Exercise details: Please print the line that holds "Task: Click orange" and each line after it to the end of the data, word for word, without any pictures.
----- Source information -----
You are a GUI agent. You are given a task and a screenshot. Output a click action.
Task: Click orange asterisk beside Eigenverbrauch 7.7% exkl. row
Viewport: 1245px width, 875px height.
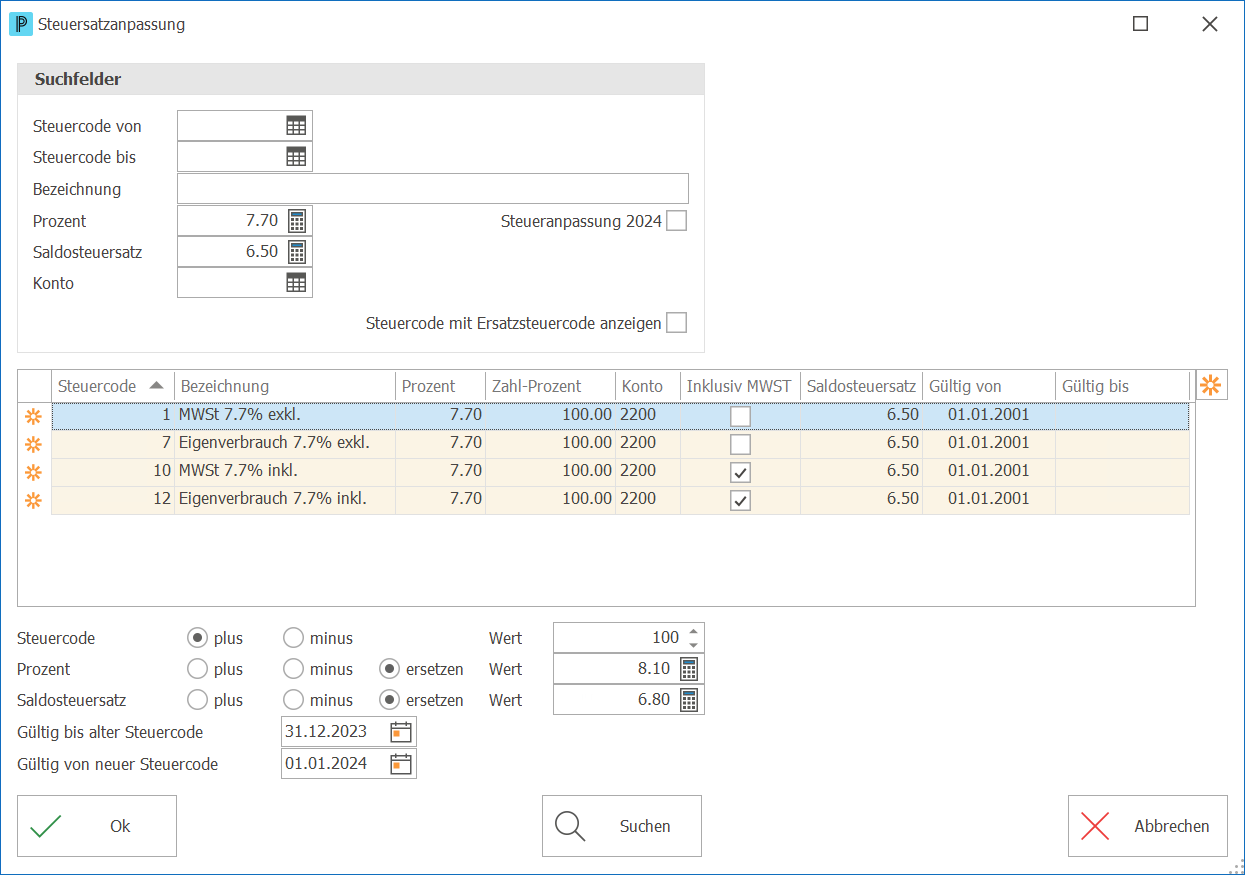(x=34, y=443)
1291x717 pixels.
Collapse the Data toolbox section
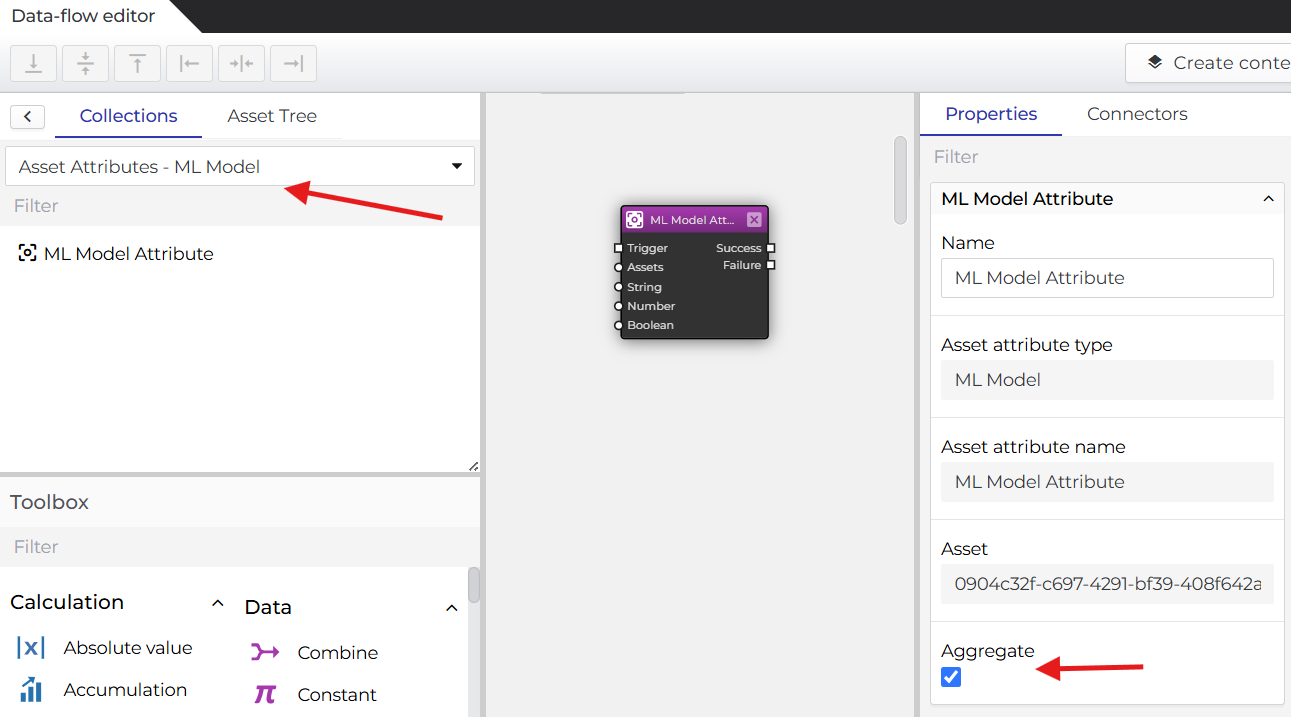[x=451, y=608]
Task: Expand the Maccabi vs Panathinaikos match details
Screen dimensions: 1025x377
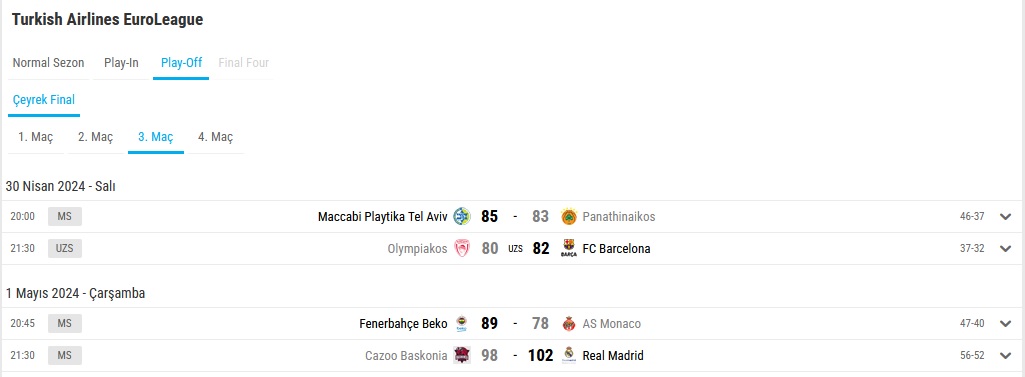Action: pos(1005,217)
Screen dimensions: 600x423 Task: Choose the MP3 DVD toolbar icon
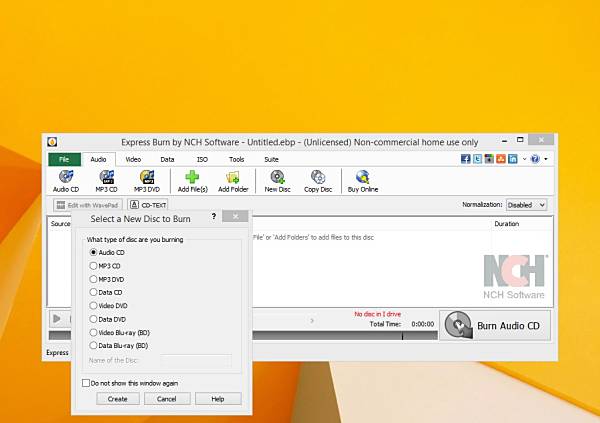pos(147,181)
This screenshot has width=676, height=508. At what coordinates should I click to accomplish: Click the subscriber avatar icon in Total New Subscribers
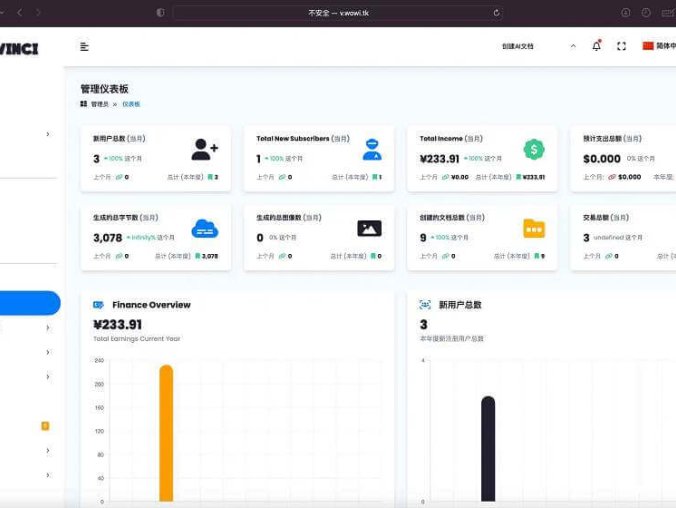pyautogui.click(x=372, y=150)
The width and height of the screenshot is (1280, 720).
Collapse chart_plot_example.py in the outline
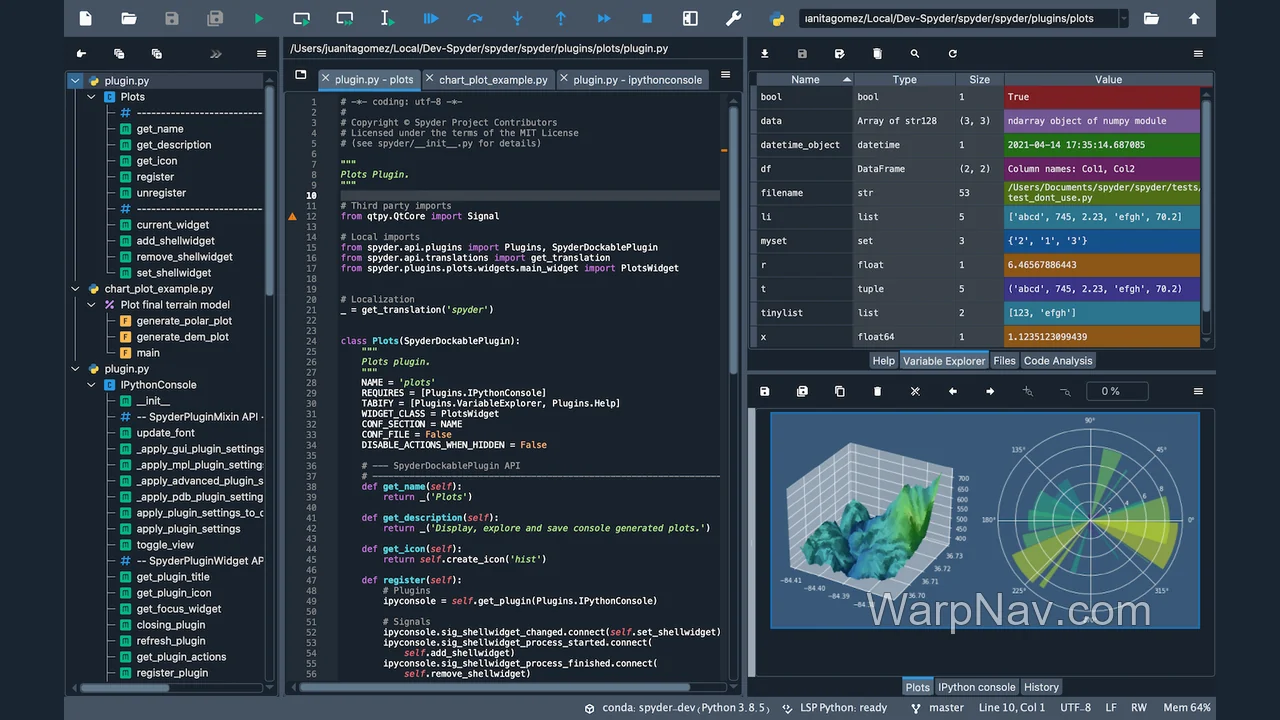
-----
Your solution:
Task: Click orange asterisk beside Eigenverbrauch 7.7% exkl. row
Viewport: 1245px width, 875px height.
(x=34, y=443)
1291x717 pixels.
Collapse the Data toolbox section
[x=451, y=608]
Task: Expand the Maccabi vs Panathinaikos match details
Screen dimensions: 1025x377
Action: pos(1005,217)
Screen dimensions: 600x423 Task: Choose the MP3 DVD toolbar icon
pos(147,181)
This screenshot has width=676, height=508. At what coordinates should I click to accomplish: Click the subscriber avatar icon in Total New Subscribers
pyautogui.click(x=372, y=150)
The width and height of the screenshot is (1280, 720).
Collapse chart_plot_example.py in the outline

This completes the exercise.